• [Dataset excerpts]:
--------
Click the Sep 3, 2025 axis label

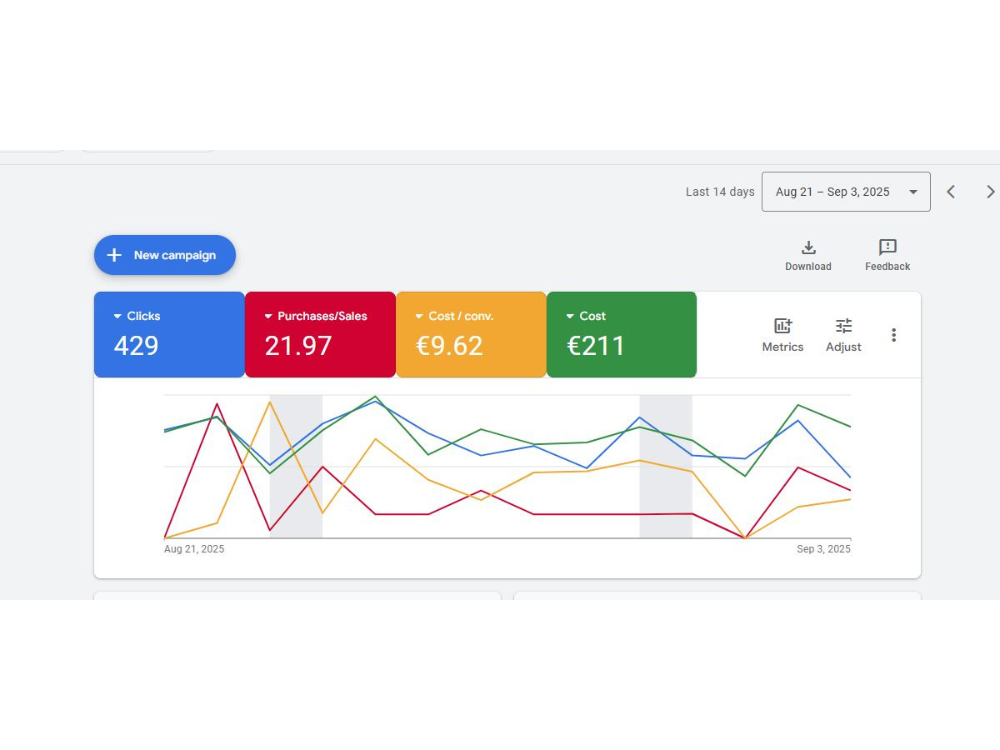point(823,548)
--------
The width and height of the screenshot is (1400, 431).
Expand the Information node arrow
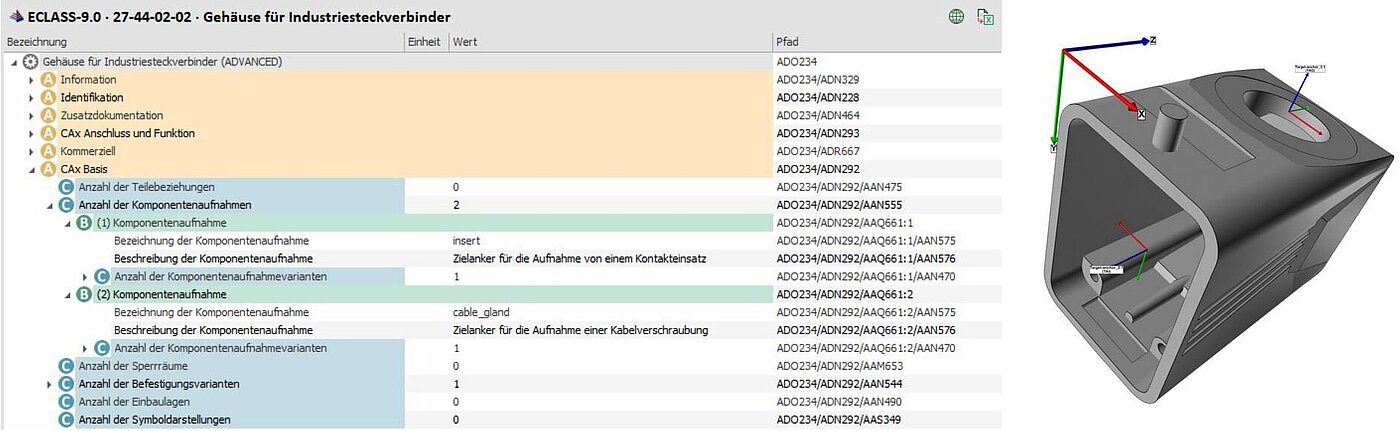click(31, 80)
--------
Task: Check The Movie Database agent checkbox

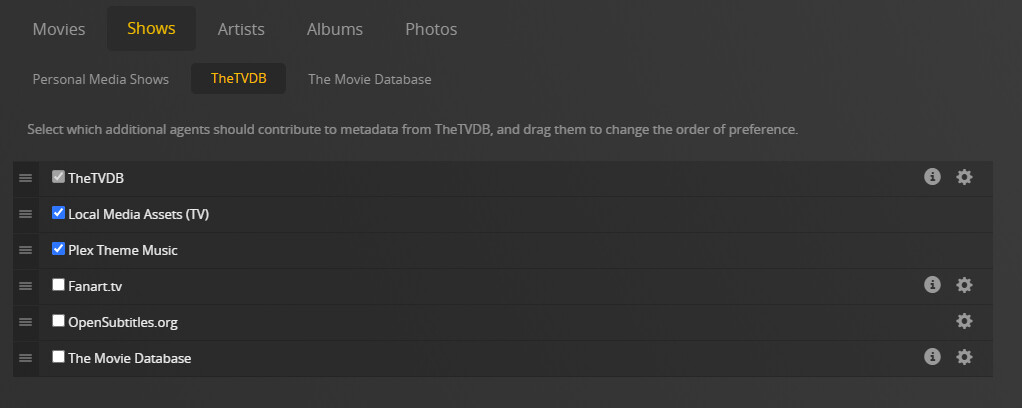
--------
• [Exercise prompt]: Copy every line of the listing that contains the string "Task".

• [Correct response]:
Task: Check The Movie Database agent checkbox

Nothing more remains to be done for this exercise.